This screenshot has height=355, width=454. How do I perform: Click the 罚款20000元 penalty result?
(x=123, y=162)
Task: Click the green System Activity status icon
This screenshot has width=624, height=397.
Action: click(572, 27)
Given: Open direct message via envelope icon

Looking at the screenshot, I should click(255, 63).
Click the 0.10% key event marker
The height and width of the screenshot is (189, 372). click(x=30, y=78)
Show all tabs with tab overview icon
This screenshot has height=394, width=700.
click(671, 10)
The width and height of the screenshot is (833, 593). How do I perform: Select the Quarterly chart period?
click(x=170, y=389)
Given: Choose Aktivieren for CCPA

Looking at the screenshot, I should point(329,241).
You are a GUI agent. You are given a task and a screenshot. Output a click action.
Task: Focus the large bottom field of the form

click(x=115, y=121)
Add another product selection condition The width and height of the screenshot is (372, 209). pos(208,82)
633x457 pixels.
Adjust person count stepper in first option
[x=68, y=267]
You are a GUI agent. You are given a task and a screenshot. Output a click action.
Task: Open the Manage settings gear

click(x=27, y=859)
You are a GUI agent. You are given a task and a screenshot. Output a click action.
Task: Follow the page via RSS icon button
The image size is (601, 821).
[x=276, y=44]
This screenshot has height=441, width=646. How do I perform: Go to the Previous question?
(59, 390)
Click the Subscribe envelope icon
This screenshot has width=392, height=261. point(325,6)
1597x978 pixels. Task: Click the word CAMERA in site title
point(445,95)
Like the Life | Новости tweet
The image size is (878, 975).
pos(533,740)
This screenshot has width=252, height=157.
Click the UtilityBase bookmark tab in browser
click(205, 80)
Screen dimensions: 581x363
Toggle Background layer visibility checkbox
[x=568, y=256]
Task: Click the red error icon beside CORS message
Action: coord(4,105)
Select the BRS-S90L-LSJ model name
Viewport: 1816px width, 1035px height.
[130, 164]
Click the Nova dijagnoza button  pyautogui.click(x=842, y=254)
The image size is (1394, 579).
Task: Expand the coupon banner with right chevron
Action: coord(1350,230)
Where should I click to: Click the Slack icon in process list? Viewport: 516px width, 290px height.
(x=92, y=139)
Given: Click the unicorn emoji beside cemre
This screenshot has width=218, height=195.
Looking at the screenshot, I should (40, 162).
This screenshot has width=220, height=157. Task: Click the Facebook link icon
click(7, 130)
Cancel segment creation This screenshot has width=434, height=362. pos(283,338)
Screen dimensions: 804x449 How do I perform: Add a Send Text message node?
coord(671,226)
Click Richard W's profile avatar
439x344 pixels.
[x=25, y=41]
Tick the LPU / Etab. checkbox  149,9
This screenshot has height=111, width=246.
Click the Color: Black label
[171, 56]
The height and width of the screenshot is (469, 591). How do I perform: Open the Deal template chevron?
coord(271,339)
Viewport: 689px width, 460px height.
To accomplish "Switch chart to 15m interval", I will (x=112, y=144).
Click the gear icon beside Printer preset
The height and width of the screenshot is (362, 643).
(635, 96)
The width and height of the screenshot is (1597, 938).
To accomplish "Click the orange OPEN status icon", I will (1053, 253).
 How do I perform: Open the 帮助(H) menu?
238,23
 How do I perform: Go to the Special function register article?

◆ **Description of the task**
Return exactly the lines of the data, and only those, from the line with "The height and width of the screenshot is (469, 591)." through the last line, inclusive.

◆ **Solution to this exercise**
The height and width of the screenshot is (469, 591). How do I perform: Open the Deal template chevron?
coord(271,339)
Viewport: 689px width, 460px height.
To accomplish "Switch chart to 15m interval", I will (x=112, y=144).
Click the gear icon beside Printer preset
The height and width of the screenshot is (362, 643).
(635, 96)
The width and height of the screenshot is (1597, 938).
To accomplish "Click the orange OPEN status icon", I will (1053, 253).
 How do I perform: Open the 帮助(H) menu?
238,23
 How do I perform: Go to the Special function register article?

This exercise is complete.